Release date: March 23, 2012

Poet Jake Adam York will give a reading and talk titled "Re/mix: Blue-Shifting Writing Race; or: An Improvisation on Relation; or: Improvised Relations; or: Relative Improvisations" on Friday, March 23, at 4:30 p.m. in the Batza Room of Goucher College's Athenaeum.  

The event is free and open to the public and is part of a two-part series titled "Poets ReWriting Race." For more information, contact Ailish Hopper Meisner, instructor of peace studies and English, at ameisner@goucher.edu or 410-337-6375.

York will read a sampling of his newest poems, which he then will contextualize with remarks and riffs on the Caribbean poet/novelist Edouard Glissant's Poetics of Relation. York's presentation stems from his work this year as a visiting faculty fellow at Emory University's James Weldon Johnson Institute for Advanced Interdisciplinary Studies, where he is working on a book about images and ideas of the civil rights movement in contemporary art, music, and literature.

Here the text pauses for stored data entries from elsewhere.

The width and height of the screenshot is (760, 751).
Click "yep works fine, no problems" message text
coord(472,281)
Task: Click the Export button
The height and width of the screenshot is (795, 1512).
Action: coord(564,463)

York is the author of three books of poems—Murder Ballads (2005), which won the Elixir Press Awards Judge's Prize; A Murmuration of Starlings, which won the Crab Orchard Series in Poetry Award (2008); and Persons Unknown, an editor's selection in the Crab Orchard Series in Poetry (2010). Persons Unknown is a continuation of the poetry collection A Murmuration of Starlings, which is dedicated to those who lost their lives during the civil rights movement. In Persons Unknown, York draws on photographs, articles, legal documents, and other cultural artifacts to weave history and memory into a lyrical tribute for often-overlooked victims of the struggle for civil rights.

He is also the author of The Architecture of Address: The Monument and Public Speech in American Poetry, a book of literary history that examines the relationship between memorial practice, spatial codes, and political vision in American poetry in the 19th and 20th centuries.

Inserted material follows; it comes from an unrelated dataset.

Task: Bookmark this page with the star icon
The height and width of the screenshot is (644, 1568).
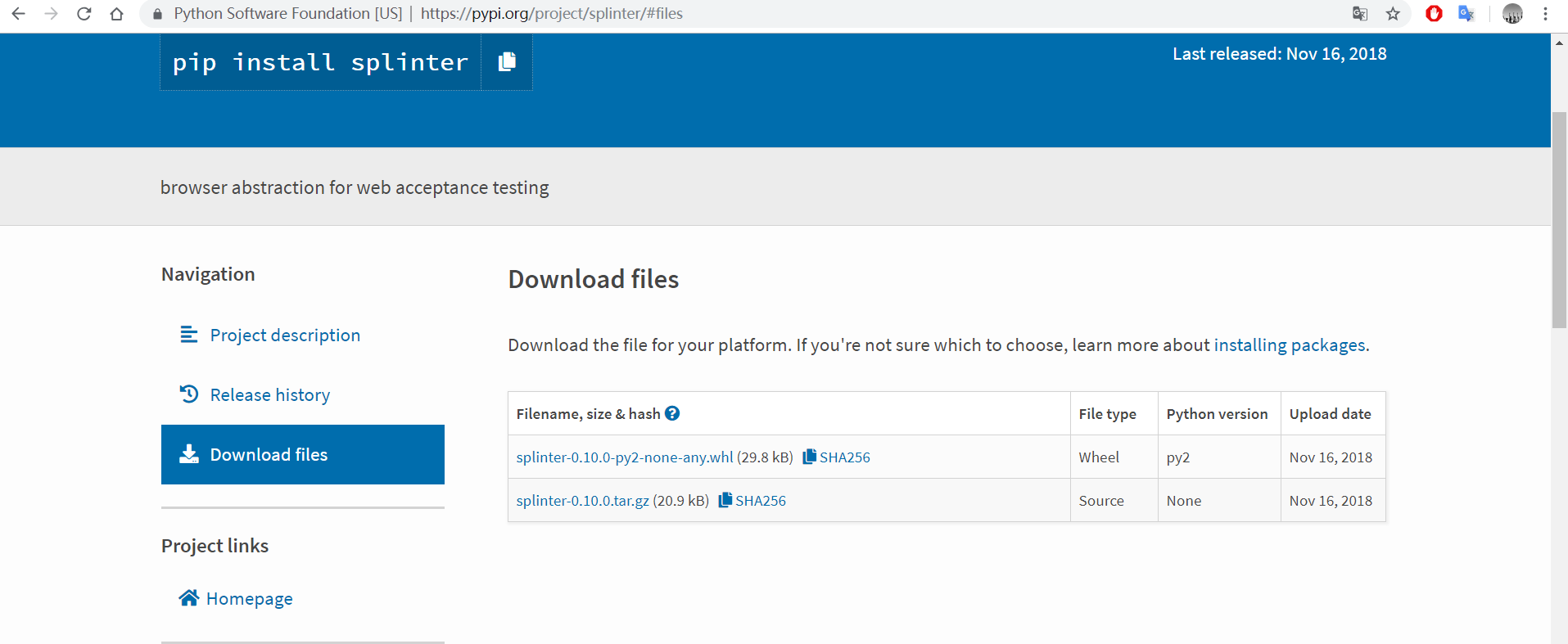Action: (1394, 13)
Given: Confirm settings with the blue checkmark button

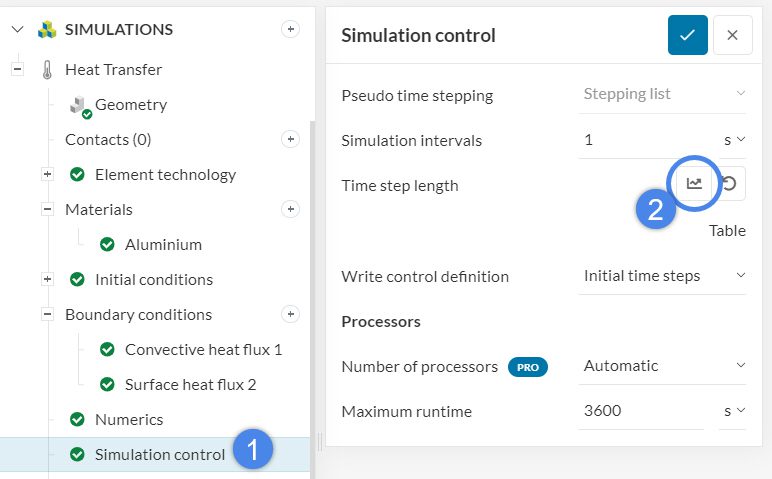Looking at the screenshot, I should (x=687, y=35).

York's poems have appeared in Anti-, Blackbird, The Cincinnati Review, DIAGRAM, Diode, Greensboro Review, New South, Northwest Review, Shenandoah, The Southern Review, Southern Spaces, Third Coast, and other journals.

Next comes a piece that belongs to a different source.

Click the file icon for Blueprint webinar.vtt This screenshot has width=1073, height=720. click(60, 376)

Originally from Alabama, York is an associate professor of English and creative writing at the University of Colorado Denver.

This event is sponsored by Goucher's Peace Studies Program, the Kratz Center for Creative Writing, and the Isabelle Kellogg Thomas Lectureship in English Fund.

Also as part of the "Poets ReWriting Race" events series, Martha Collins and Dawn Lundy Martin will read from their recent work on Tuesday, March 27, at 7 p.m., in the Pinkard Room of the Athenaeum. Collins is the author of White Papers and Blue Front, four earlier collections of poems, two books of co-translations from the Vietnamese, and two chapbooks. Martin is the author of A Gathering of Matter / A Matter of Gathering and Discipline, which won the Cave Canem and Nightboat prizes, respectively, as well as a chapbook, The Morning Hour, which won the chapbook prize from the Poetry Society of America. After both poets read, there will be a book signing and Q&A.